Continuing along Farm Road 1383, Ammannsville sits three miles NW of Dubina and is home to Saint John the Baptist Catholic Church
The drive between Dubina and Ammannsville will turn any city dweller in to country-drooling Texan in less than  one sharp curve.  The hillsides give way to panoramic views and well preserved farm houses look like pages from Country Living. But anyone who has lived the country life knows it's not all front porch sitting.  It's hard work with little reward.
And when Mother Nature denies the farm lands rain, crops are in danger.  In this cotton-rich country this year's drought has devastated the yield. 
Ammannsville's painted church is pink heaven inside.  Floral motifs frame every ceiling panel and stained glass windows block out all negativity.  The pastel palette lightens the mood and offers hope, rebirth and good spirits to all who enter.
I was alone in the church for a good while, taking a moment to pray, and longer moments to listen.  The absolute silence was musical and I was reluctant to leave.  I imagined this small church filled with song from the choir loft, voices in praise softly collecting within the walls. 
Generations, decades, lives welcomed, unions consecrated, and souls passing.  All mingling in the songs, the silence, the hopes and prayers of those who congregate in these smallest works of Texas art still standing in honor and glory to their founders.

Wednesday, October 9, 2013

Two Photographers, One Car

I've been down this road before. Bright blue skies, wide open Texas in seasonal change, one map, 4 cameras, one brand new convertible, and one husband (also a photographer)....... in the driver's seat.  Oh he's left me on the road before! Taking that slow roll away as I am knee deep in wild flowers waiting for the breeze to stop blowing my perfect shot out of focus. Expecting peace on today's drive was unrealistic at best but we hit the road with good intentions.

— Source material —
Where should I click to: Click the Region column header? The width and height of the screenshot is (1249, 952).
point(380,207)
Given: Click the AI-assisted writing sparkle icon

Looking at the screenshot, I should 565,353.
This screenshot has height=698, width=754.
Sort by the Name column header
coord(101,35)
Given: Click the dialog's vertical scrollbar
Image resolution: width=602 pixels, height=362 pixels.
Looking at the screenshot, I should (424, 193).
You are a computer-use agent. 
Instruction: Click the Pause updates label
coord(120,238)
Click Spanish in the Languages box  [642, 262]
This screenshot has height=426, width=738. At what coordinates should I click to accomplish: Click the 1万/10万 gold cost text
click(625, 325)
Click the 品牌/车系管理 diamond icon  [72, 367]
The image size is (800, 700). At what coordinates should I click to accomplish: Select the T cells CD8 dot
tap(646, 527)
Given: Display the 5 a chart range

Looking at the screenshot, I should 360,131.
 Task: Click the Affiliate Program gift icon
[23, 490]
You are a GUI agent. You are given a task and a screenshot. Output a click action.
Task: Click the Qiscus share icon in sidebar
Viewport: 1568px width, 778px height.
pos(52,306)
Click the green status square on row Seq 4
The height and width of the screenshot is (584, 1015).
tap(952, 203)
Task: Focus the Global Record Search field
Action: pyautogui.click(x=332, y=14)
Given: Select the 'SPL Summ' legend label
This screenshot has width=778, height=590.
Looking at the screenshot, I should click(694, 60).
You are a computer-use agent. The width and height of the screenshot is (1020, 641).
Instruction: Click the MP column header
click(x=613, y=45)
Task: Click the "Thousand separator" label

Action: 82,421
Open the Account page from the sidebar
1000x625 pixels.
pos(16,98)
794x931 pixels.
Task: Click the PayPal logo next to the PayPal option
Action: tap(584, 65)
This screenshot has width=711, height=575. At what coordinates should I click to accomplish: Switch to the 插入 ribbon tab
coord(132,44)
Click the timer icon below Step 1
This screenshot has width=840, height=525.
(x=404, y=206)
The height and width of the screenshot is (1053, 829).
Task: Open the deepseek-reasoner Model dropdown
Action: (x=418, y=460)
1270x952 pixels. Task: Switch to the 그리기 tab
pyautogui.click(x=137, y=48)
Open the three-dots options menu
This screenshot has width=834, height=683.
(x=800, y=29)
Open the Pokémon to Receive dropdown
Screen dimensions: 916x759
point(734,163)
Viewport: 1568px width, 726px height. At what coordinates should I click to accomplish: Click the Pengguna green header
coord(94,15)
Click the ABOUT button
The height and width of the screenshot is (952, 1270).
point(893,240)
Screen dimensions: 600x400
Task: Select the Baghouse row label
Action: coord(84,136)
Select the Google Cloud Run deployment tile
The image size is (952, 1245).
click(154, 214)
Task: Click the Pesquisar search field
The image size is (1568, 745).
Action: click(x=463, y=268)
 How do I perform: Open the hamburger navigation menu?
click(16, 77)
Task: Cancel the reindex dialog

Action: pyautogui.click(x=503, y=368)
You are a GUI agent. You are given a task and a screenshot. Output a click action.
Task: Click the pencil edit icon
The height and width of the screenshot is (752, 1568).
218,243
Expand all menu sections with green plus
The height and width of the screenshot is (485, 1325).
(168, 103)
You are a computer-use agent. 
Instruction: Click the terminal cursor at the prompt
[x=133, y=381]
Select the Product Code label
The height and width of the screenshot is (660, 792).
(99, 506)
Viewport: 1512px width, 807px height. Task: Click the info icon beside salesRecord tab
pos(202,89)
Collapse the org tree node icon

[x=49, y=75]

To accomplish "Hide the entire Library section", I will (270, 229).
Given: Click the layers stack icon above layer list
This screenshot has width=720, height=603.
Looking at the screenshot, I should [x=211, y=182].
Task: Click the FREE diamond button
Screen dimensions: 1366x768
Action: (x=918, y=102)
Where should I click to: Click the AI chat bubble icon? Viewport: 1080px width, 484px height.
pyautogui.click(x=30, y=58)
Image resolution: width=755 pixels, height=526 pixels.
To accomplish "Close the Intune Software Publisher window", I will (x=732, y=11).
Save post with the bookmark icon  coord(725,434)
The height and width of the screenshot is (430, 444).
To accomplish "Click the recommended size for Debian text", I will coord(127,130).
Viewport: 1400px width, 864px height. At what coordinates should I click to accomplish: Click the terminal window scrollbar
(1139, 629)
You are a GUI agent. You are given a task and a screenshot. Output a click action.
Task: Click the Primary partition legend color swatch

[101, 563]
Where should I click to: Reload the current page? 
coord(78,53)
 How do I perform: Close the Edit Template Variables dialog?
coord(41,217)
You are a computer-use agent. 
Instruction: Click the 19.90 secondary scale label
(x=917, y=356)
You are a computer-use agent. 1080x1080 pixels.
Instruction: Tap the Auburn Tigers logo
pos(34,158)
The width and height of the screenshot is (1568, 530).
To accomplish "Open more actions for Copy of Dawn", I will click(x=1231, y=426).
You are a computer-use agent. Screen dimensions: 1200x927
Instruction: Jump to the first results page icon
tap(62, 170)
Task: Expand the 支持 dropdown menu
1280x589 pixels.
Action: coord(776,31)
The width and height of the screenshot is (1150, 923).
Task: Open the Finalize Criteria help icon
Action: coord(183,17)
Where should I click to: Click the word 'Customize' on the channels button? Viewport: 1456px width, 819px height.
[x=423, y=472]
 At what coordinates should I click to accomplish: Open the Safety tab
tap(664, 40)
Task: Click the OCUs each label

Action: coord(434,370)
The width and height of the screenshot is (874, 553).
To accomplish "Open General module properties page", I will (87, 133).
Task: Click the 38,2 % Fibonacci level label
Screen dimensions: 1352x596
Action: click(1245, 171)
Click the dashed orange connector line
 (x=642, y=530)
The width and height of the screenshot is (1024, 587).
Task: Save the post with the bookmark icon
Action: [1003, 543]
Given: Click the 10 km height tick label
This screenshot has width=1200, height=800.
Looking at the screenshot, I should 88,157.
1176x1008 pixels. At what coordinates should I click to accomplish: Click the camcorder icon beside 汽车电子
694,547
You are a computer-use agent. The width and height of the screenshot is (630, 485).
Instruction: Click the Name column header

— Exercise prompt —
Please answer these questions using the excerpt above:
1. How far is Ammannsville from Dubina, and in which direction?
2. What does the excerpt say this year's drought has devastated?
3. How many cameras are listed for the drive under "Two Photographers, One Car"?

— Response for this exercise —
1. Three miles, to the northwest (NW).
2. The yield.
3. Four.